*PROBLEM REQUIREMENTS*.
Reproduce the passage of the article on sexually transmitted diseases starting with "By: Silvia DiPaola, Contributing" and going on through "danger behind STIs.", putting "teenagers" in place of "adolescents".

By: Silvia DiPaola, Contributing Writer

Edited by: Fauzia Haque, Editor; Eve Nevelos, Editor in Chief


Sexually transmitted diseases, also known as STDs, are exactly what they sound like -- infections that spread through sexual contact. You may have also heard about STIs, sexually transmitted infections; STDs and STIs are synonymous as STDs begin as STIs. According to the Office on Women's Health, nearly 20 million people in the United States get an STD each year. Interestingly, half of all new infections are among young people who are 15 to 24 years old. Thus, it is important for adolescents to be aware of the danger behind STIs.

STDs usually pass from person to person in blood, semen, or other body fluids. Thus, you can acquire an STD from vaginal, oral, and anal sex. Although STDs affect men and women, they are more concerning for women because they can cause fertility issues and/or chronic pelvic pain if left untreated. According to the Office on Women's Health, women have a higher risk than men of getting an STI during unprotected vaginal sex.

The organisms that cause STDs can be bacteria, viruses, or parasites. In particular, bacteria can cause gonorrhea, syphilis, and chlamydia. Parasites cause trichomoniasis, and viruses cause HIV. Depending on the STD, some may cause no symptoms at all. This may cause one to think they do not have an infection, which is why it is important to always get tested for STDs after unprotected sex. According to the Mayo Clinic, the general symptoms that might indicate that you have an STI include sores or bumps on the genitals or in the oral or rectal area, painful or burning urination, abdominal pain, fever, painful or frequent urination, discharge from the penis, and/or unusual or odd-smelling vaginal discharge. Symptoms may manifest themselves a few days after exposure, or even a few years. It all depends on the STD in question. However, women tend to mistake STD symptoms for a urinary tract infection or a yeast infection, so it is important to be aware of the aforementioned signs.

*DATASET CONTENT*.
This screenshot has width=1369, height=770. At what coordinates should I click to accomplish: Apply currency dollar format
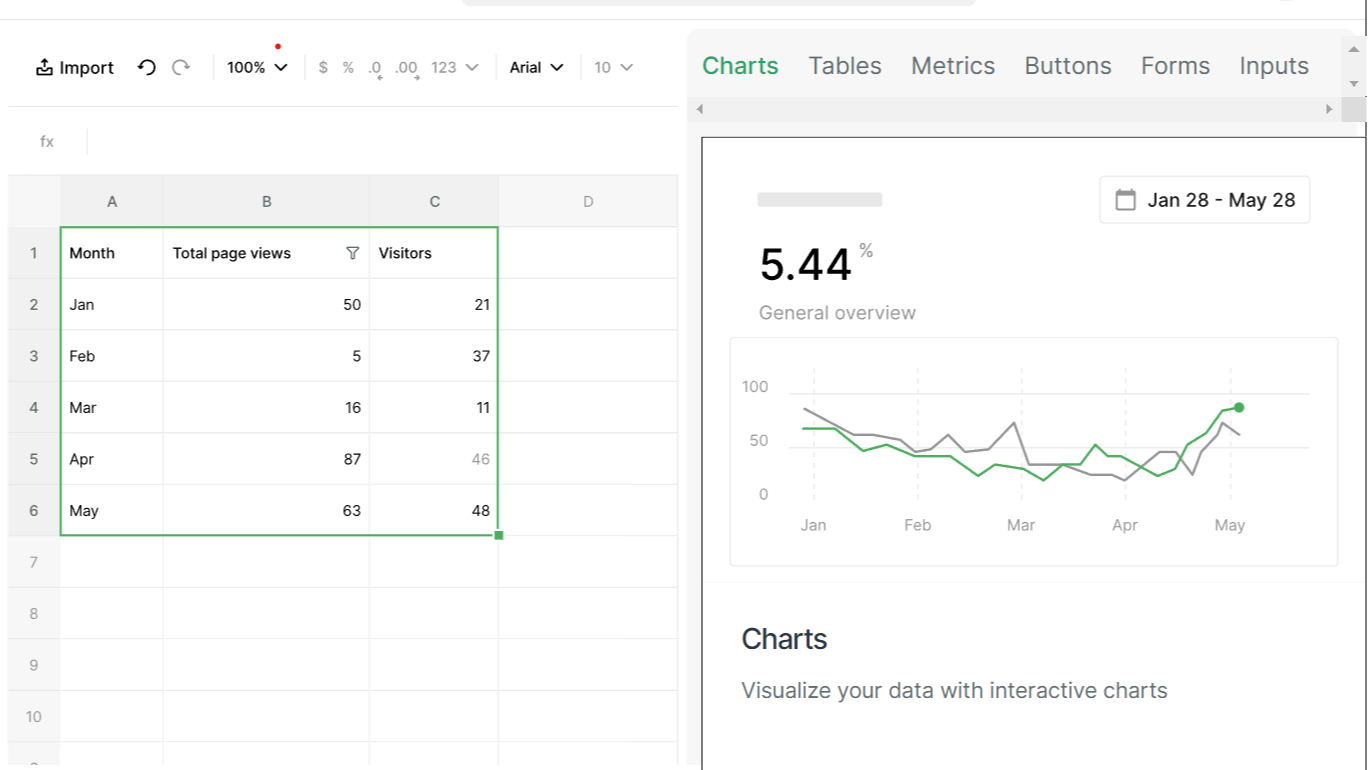click(x=323, y=67)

*TASK ANSWER*.
By: Silvia DiPaola, Contributing Writer

Edited by: Fauzia Haque, Editor; Eve Nevelos, Editor in Chief


Sexually transmitted diseases, also known as STDs, are exactly what they sound like -- infections that spread through sexual contact. You may have also heard about STIs, sexually transmitted infections; STDs and STIs are synonymous as STDs begin as STIs. According to the Office on Women's Health, nearly 20 million people in the United States get an STD each year. Interestingly, half of all new infections are among young people who are 15 to 24 years old. Thus, it is important for teenagers to be aware of the danger behind STIs.